Die indigenen Völker Taiwans wurden nach 1945 offiziell in Völker der Ebene (平埔族) und Völker der Berge (高山族) unterschieden, ohne weiter zu differenzieren. Abseits vom Tourismus wurden ihre Kulturen und Sprachen kaum gefördert. Im Zuge der Demokratisierung und Lokalisierung setzten sich die indigenen Völker verstärkt für den Erhalt oder die Wiederbelebung ihrer Identität ein. Diese erfuhr auch von Seiten der han-taiwanischen Mehrheitsgesellschaft und der Regierung zunehmend Wertschätzung und Förderung. Heute (Stand 2024) sind 16 Völker offiziell anerkannt, weitere haben diesen Status ebenfalls beantragt. Die amtliche Bezeichnung lautet seit 1994 原住民 (yuanzhumin, „Erste Einwohner“).[14]
Kritik an der Taiwanischen Lokalisierungsbewegung kam vor allem aus den Reihen der Kuomintang. Während die Partei der Bewegung heute keineswegs ausschließlich ablehnend gegenübersteht, ging die Entwicklung vielen ihrer Anhänger zu weit und wurde gar als eine „erneute Kolonialisierung“, diesmal durch die regierende DPP, gesehen. Kritisiert wurde, dass die Betreiber der Taiwanisierung nicht nur die Sinisierungspolitik nach 1945 ablehnten, sondern vielmehr eine vollkommene Abkopplung von der chinesischen Kultur anstrebe, die seit dem 17. Jahrhundert, unterbrochen durch die japanische Herrschaft, die Grundlage der taiwanischen Gesellschaft gewesen sei.[15]
Ein weiterer häufiger Kritikpunkt ist, dass Lokalisierung vom pan-grünen Lager als Waffe in der parteipolitischen Auseinanandersetzung missbraucht werde, um Kontrahenten wie die Kuomintang zu dämonisieren, einzuschüchtern oder mundtot zu machen.
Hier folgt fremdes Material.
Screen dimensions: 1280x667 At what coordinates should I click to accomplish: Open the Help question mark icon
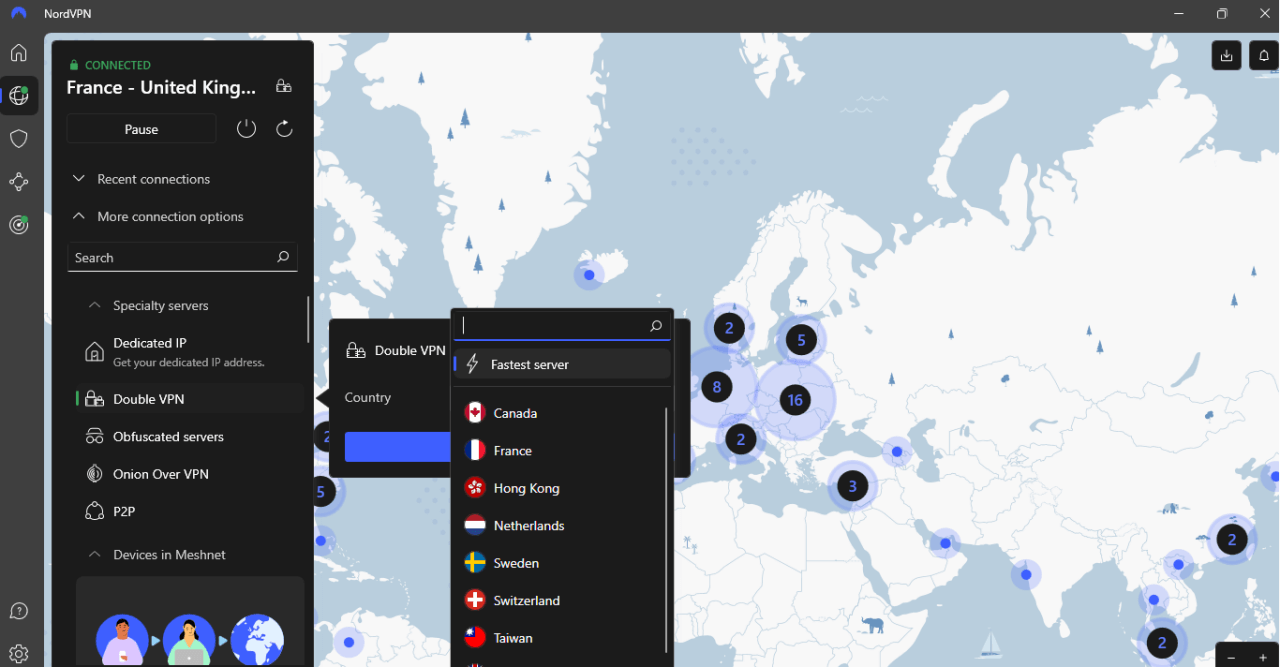18,610
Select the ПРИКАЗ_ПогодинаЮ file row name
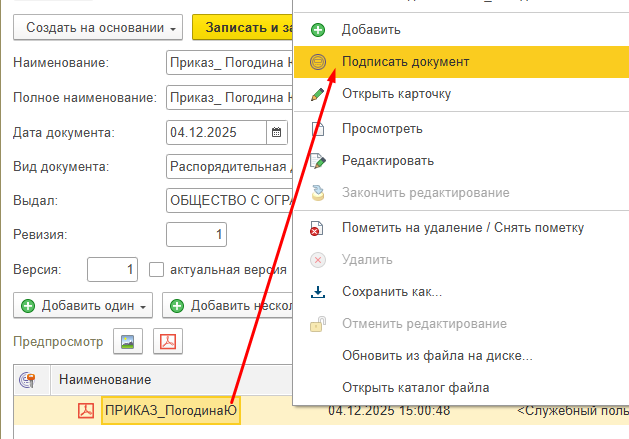Screen dimensions: 629x439 point(171,411)
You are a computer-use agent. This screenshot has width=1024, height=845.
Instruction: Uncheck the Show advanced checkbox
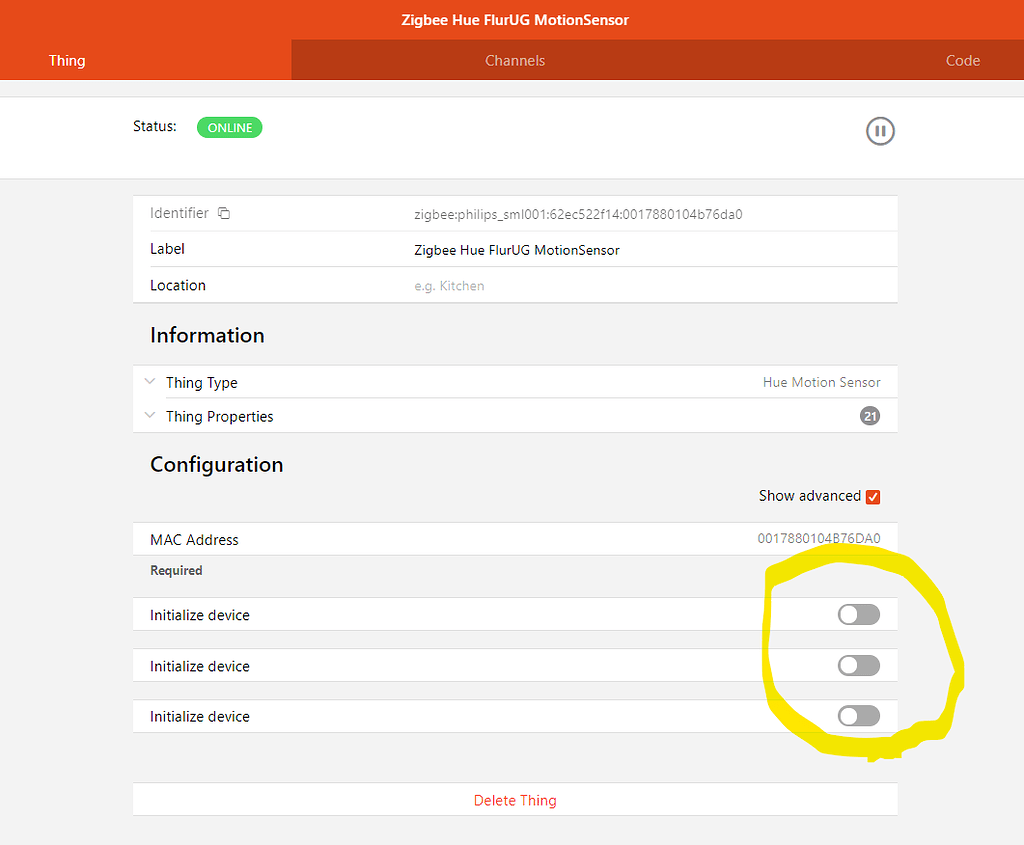(873, 496)
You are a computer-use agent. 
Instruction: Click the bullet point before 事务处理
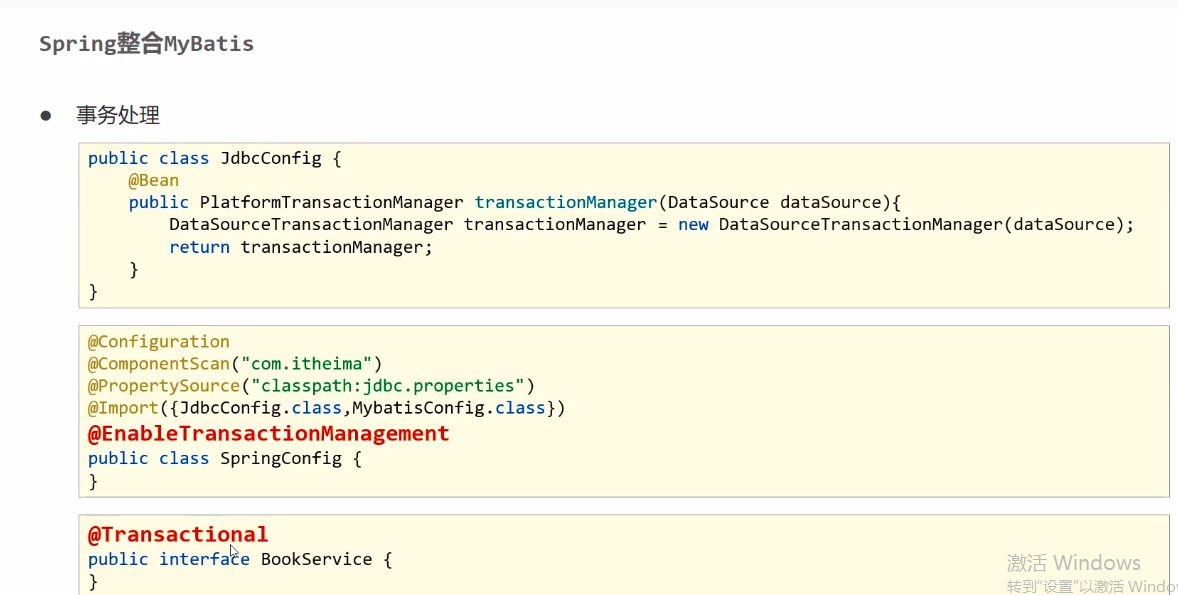pyautogui.click(x=45, y=115)
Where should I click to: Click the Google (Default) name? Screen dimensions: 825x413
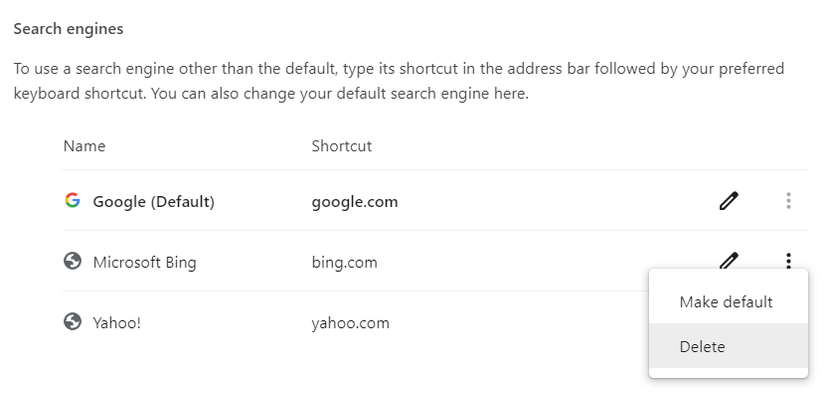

Zudem berge eine übertriebene Taiwanisierung die Gefahr einer Entfremdung vom chinesischen Kulturkreis und der Selbstisolierung in einer sich globalisierenden Welt.[16][17]
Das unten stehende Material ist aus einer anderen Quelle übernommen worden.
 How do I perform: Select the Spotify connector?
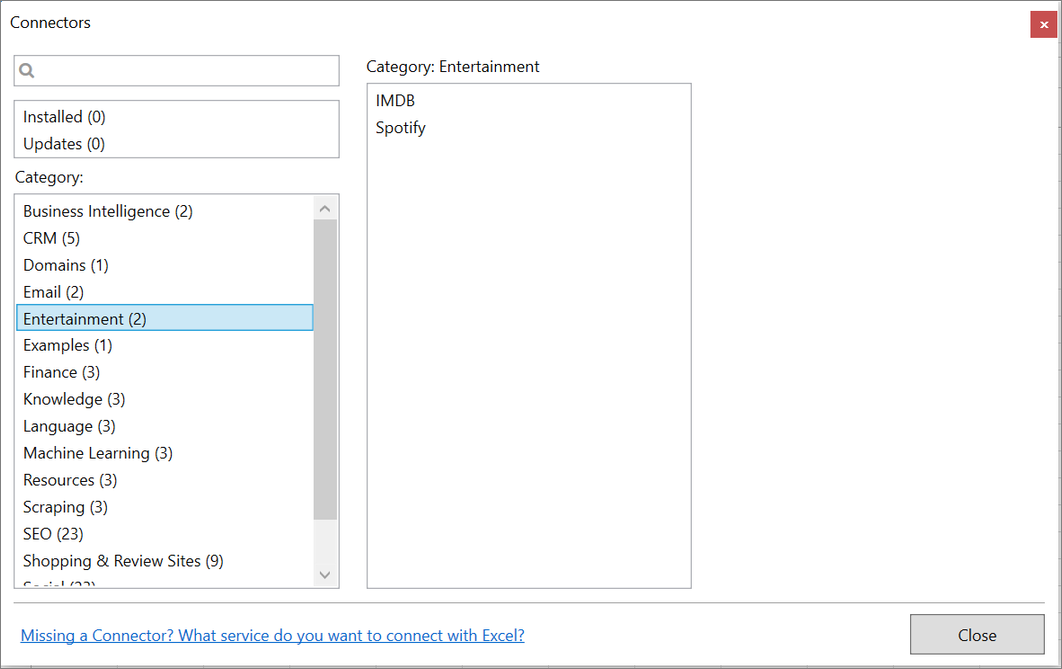point(401,128)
Am rigorosesten wird die Taiwanische Lokalisierungsbewegung von der Volksrepublik China und einer Minderheit von sich überwiegend als Chinesen identifizierenden Taiwanern abgelehnt, die Taiwanisierung als Werkzeug zur Betreibung der von ihnen abgelehnten politischen Unabhängigkeit Taiwans sehen.